La Fábrica Estatal, primera parte

Ahora que todo pasó, que La Fábrica voló por los aires dejando un enorme pozo negro, chatarra destrozada y un olor persistente a azufre, ahora, repito, es tiempo de contarlo todo.
Esta ciudad vivió siempre por, para y con La Fábrica Estatal. Como una mala copia de esos castillos medievales que coronaban cada población, La Fábrica alzaba sus feas torres y estructuras muy por arriba de los techos de la Ciudad, destacándose como el único poder, la única fuerza que se acercaba un poco más al Cielo.
Nunca supimos qué se fabricaba allí. Solo veíamos entrar diariamente camiones cargados de productos ferrosos, cauchos y plásticos, y salir, ordenados y limpios, unos camiones amarillos, cargados con El Producto. Se sospechaba que era algún componente que intervenía en la industria automotriz, pero ni los ingenieros más sagaces podían asegurarlo.
Alguna vez se formaban grupos de intrépidos que seguían en sus pequeñas motocicletas a los camiones amarillos, pero jamás averiguaron nada: en algún momento de la intrincada geografía de rutas, cortadas, autopistas, calles y pasadizos los vehículos se perdían de vista, desaparecían como tragados por el paisaje y era inútil persistir.
Los obreros (casi todos los hombres de la Ciudad entre dieciocho y sesenta años) sólo mentaban una larga y sinuosa cinta transportadora sobre la cual debían hacer sus tareas: sacar o poner diversas partes, ensamblar cables, remachar metales, pintar, barnizar, etcétera. Nadie sacaba nunca nada en claro.
La otra pregunta era: ¿y a quién le interesa saber qué produce La Fábrica?, no es asunto nuestro.

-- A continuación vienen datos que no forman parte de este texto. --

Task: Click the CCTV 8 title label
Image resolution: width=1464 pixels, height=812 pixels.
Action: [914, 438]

Yo opinaba así, por ese entonces. Mi destino estaba claro, desde siempre. Tenía veinte años y ya había ingresado a la Sección Maquilado de la División Patronificación. Mi futuro era promisorio: en cinco años ascendería a jefe de equipo, en diez a capataz de maquilado, en veinte ya podría ser supervisor de patronificación, en treinta ascendería a Coordinador de Área, y en cuarenta a Subgerente de Control. Me jubilaría a los 65 y viviría los diez últimos años de mi vida con una jubilación generosa. Qué más podría desear.
Pero otros, en cambio parecían pregonar siempre el descontento: ¿qué pasa si el producto cae en su cotización y cierra La Fábrica? ¿eh? , ¿Cómo sobreviviría en ese caso la Ciudad? ¿Y como podríamos ayudar los obreros a mejorar el producto si no sabemos qué es, para qué sirve?

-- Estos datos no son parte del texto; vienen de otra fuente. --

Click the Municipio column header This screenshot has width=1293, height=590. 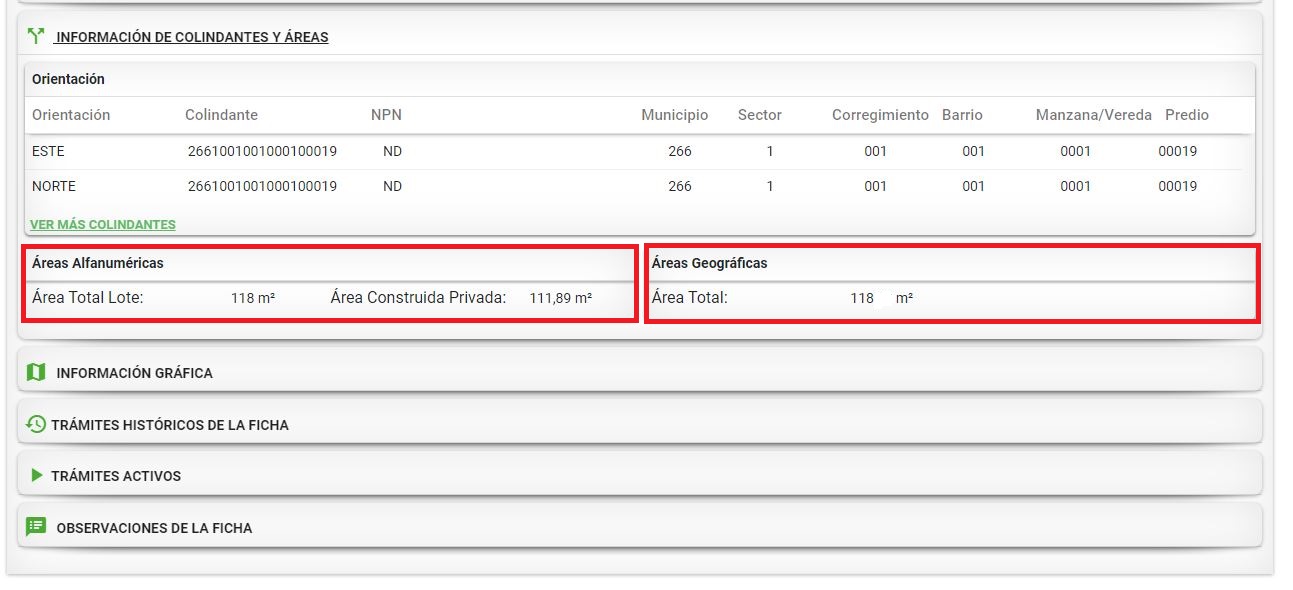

Los callábamos con nuestros gritos y todo terminaba ahí, con un buen vaso de aguardiente en la Taberna.
Las autoridades de la Ciudad, en especial el Alcalde, trataban por todos los medios de limitar estos debates: publicaban Bandos u Ordenanzas como ésta:

“Señores vecinos: es sabido que nuestra suerte como Ciudad privilegiada depende de las excelentes relaciones que mantengamos con los administradores gubernamentales de la Fábrica. Nuestra progresista localidad, a diferencia de las tristes vecinas de la comarca goza de seguridad económica, una sabia administración municipal y un hermoso balneario a orillas del río. Se ha oído en diversas reuniones de vecinos sugerir que se debería reclamar información a los Gerentes sobre diversos aspectos de La Fábrica. Las autoridades del Municipio informan que serán extremadamente severas con esas personas: se les exigirá el pago anticipado de tasas y gabelas bajo amenaza de Juicio Ejecutivo por Morosidad. Retomemos la tradicional senda del buen sentido, la templanza y la amabilidad”

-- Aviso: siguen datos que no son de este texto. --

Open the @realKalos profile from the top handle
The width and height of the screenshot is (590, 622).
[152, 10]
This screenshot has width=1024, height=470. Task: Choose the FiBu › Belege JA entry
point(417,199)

La gente leía estos bandos, sonreía y juraba algo.

***
Para esa época me puse de novio, como era previsible. Las chicas de nuestra ciudad se dividían en dos grupos, las empleadas de La Fábrica y el Resto: empleadas en la Alcaldía, maestras, administrativas, vendedoras de tienda y enfermeras.
Estaba decidido en el ánimo familiar que a mi me tocaría una del Resto. Así que enfilé mis pasos –es un decir- hacia la candidata: una pálida chica de mi cuadra con la cual cambiaba rituales saludos de buenos días y poco más. Cuando fue evidente para todo el vecindario que éramos el uno para el otro, tomé la iniciativa de invitarla al Baile de Primavera en el Centro Comunitario. Ella pareció sorprenderse y me susurró un cierto “sí”, teñido de sombras de duda.
Nos casamos al año y fuimos a vivir a unos departamentos cercanos a La Fábrica, lo cual me permitiría ahorrar en transporte, aunque a ella la dejaba lejos de su puesto de trabajo como secretaria del Asistente Tercero del Jefe de Sumarios Administrativos del Municipio.
Al mes me nombraron Adjunto Segundo del oficial de Mantenimiento. Y lo festejé con Celia, mi hermosa amante, secretaria del Primer Ayudante de Contaduría. Ella era de La Fábrica: sentía el persistente zumbido de su núcleo, al igual que yo. Allí en La Fábrica se podía percibir la vibración del poder. En cambio Dora, mi mujer, era residente de otro universo, alejado del verdadero corazón de todo.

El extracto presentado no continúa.